• _Selected text_

In addition to its volume, average CT attenuation of the EAT, particularly the perivascular portion, which is termed the perivascular fat attenuation index (FAI), has emerged as a novel imaging biomarker and has gained great attention in the last few years. 60 , 61 , 62 , 63 , 64 , 65 FAI has been demonstrated as a new sensitive imaging marker in describing coronary inflammation. 60 , 66 In recent years, CT‐based method has become the gold standard of EAT volume measurement and been used more and more often owing to the continuous improvement of its accuracy and convenience. Similar to CT, cardiac MRI can provide volumetric measurements of EAT. However, MRI measurements of EAT are limited owing to higher cost, less availability, and long postprocessing time. 67
The utilization of radiomics in the analysis of EAT represents another significant advancement in the imaging modalities employed in EAT‐related research. Radiomics was first described in the literature around 2012 and was mainly used for CT‐image analysis of tumors. 68 , 69 , 70 In 2019, radiomics was first used for analyzing EAT by Oikonomou et al., 71 which substantially increased the amount of quantitative information accessible from CT images. In traditional ways, the evaluation indicators of EAT that could be obtained from CT images were very limited, with only quantitative indexes (volume or thickness) and average CT attenuation. It should be noted that a wealth of information contained in CT images other than these indexes was neglected. In contrast, radiomics is capable of extracting thousands of features, including geometric structure, texture, intensity distribution, and so on from medical images, subsequently converting them into minable data, which can then be analyzed by computational techniques, including machine learning, deep learning, and so on. 72 , 73 Thus, radiomics approaches can identify novel imaging patterns that are indiscernible to the human eye, and thereby maximize available data of CT images. Furthermore, the image patterns of EAT identified by radiomics have a great potential to become novel indicators to predict the incidence or prognosis of CVDs. However, routine application of radiomics analysis in clinical settings remains challenging owing to the lack of reproducibility as the analysis process is susceptible to a variety of technical factors. 74 , 75 , 76 Nevertheless, radiomics is an exciting technological trend of EAT‐related research based on imaging techniques.
3.2. Association between increased EAT amount and CVDs in patients with metabolic disorders
3.2.1. Increased EAT in obese or diabetic patients indicates a higher CVD risk
Numerous studies have revealed a strong linear association between the EAT amount and obesity. 77 , 78 , 79 Similarly, EAT thickness and volume were significantly higher in patients with type 2 diabetes mellitus (T2DM). 77 , 80 , 81 , 82 Additionally, an increased EAT is also an indicator of new‐onset diabetes mellitus. In a retrospective study, Kang et al. 83 found that patients with an EAT thickness ≥5 mm at baseline had a significantly higher risk of developing diabetes. EAT is also associated with other components of metabolic syndrome (MetS). Several studies have shown that a graded relationship exists between the number of MetS components and EAT thickness. 80 , 84 EAT is considered a useful indicator of the risk of developing MetS as well.

• _Collected material_
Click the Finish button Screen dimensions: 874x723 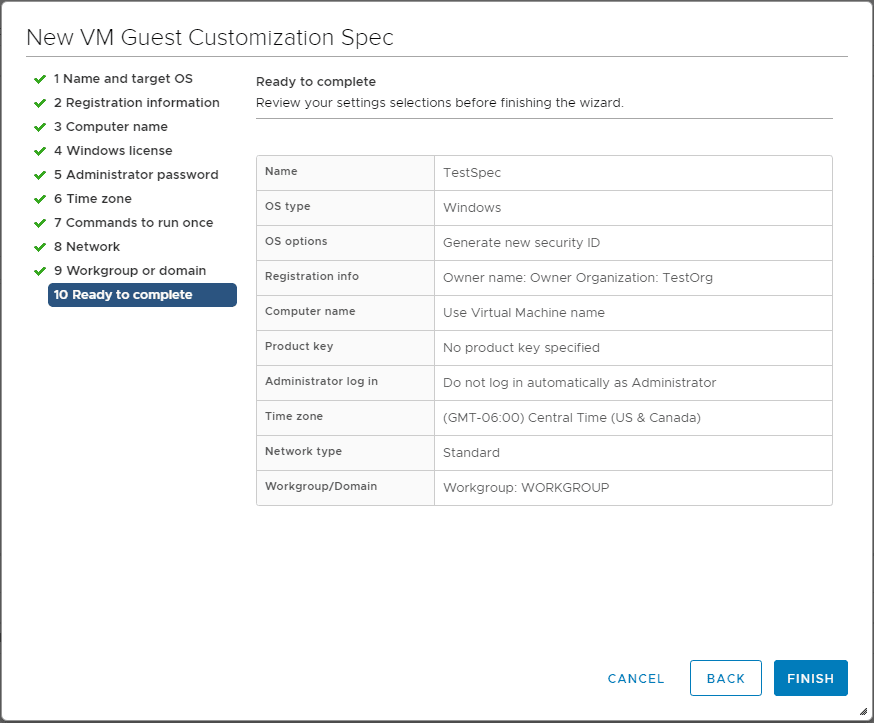[x=810, y=678]
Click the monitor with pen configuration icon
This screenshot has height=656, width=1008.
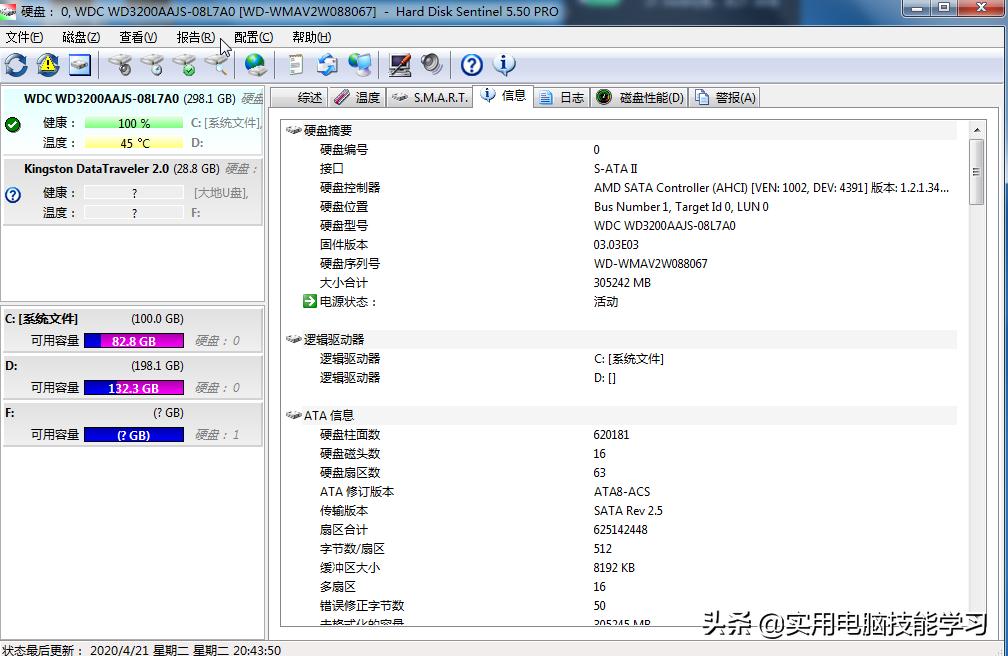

• _Questions to answer_
1 > Does each statement agree with the EAT passage? Answer yes or no, and quote the deciding words from the passage.
(a) MRI measurement of EAT is limited by cost, availability, and postprocessing time.
(b) Radiomics was first used to analyze EAT in 2012.
(c) Kang et al. found that a baseline EAT thickness of at least 5 mm carried a higher risk of developing diabetes.
2 > Resume the EAT passage from its final sentence.
The data are not needed here.

• _Responses by task_
1 >
(a) Yes: "MRI measurements of EAT are limited owing to higher cost, less availability, and long postprocessing time."
(b) No: "In 2019, radiomics was first used for analyzing EAT"
(c) Yes: "patients with an EAT thickness ≥5 mm at baseline had a significantly higher risk of developing diabetes"

2 >
In the diabetic population, an expanded EAT has been suggested to play a role in accelerating CVDs and increasing mortality. In this regard, through logistic regression analysis, Wang et al. 80 found that the EAT volume was significantly associated with the Gensini score, coronary lesions, and coronary calcium scores in patients with T2DM. Similarly, according to a prospective study that included 200 patients with T2DM but without a known coronary artery disease (CAD), a high EAT volume was associated with an increased risk of CAD incident after a 6‐year follow‐up. 85 Other researchers have reported similar findings. 58 , 86 , 87 In addition to EAT volume, the latest research shows that radiomics parameters of EAT, especially pericoronary adipose tissue (PCAT), are promising tools in cardiovascular risk evaluation in patients with MetS. According to Shang et al., 88 radiomics‐based assessment of PCAT is clearly superior to plaque scores in predicting future acute coronary syndrome within three years. Furthermore, evidence has shown that models encapsulating radiomics features of PCAT and clinical factors are valuable in the early diagnosis of CAD in patients with T2DM. 89
Moreover, the amount of EAT is associated with myocardial function in T2DM patients. Accordingly, it has been reported that diastolic function is worse in diabetic patients with higher EAT thickness. 90 , 91 However, this conclusion remains controversial and is still under debate, as some researchers have not observed an association between EAT volume and myocardial perfusion or myocardial microvascular function in patients with either type 1 or type 2 diabetes. 92 , 93 , 94
Overall, mounting evidence has proven that the amount of EAT increases in obese and diabetic patients. In the diabetic population, a higher EAT volume is associated with an increased risk of CVDs and reduced cardiac diastolic function. However, further in‐depth investigations are still needed to explore whether T2DM aggravates the pathogenic potential of EAT and whether EAT plays a role in accelerating the progression of CAD in diabetic patients.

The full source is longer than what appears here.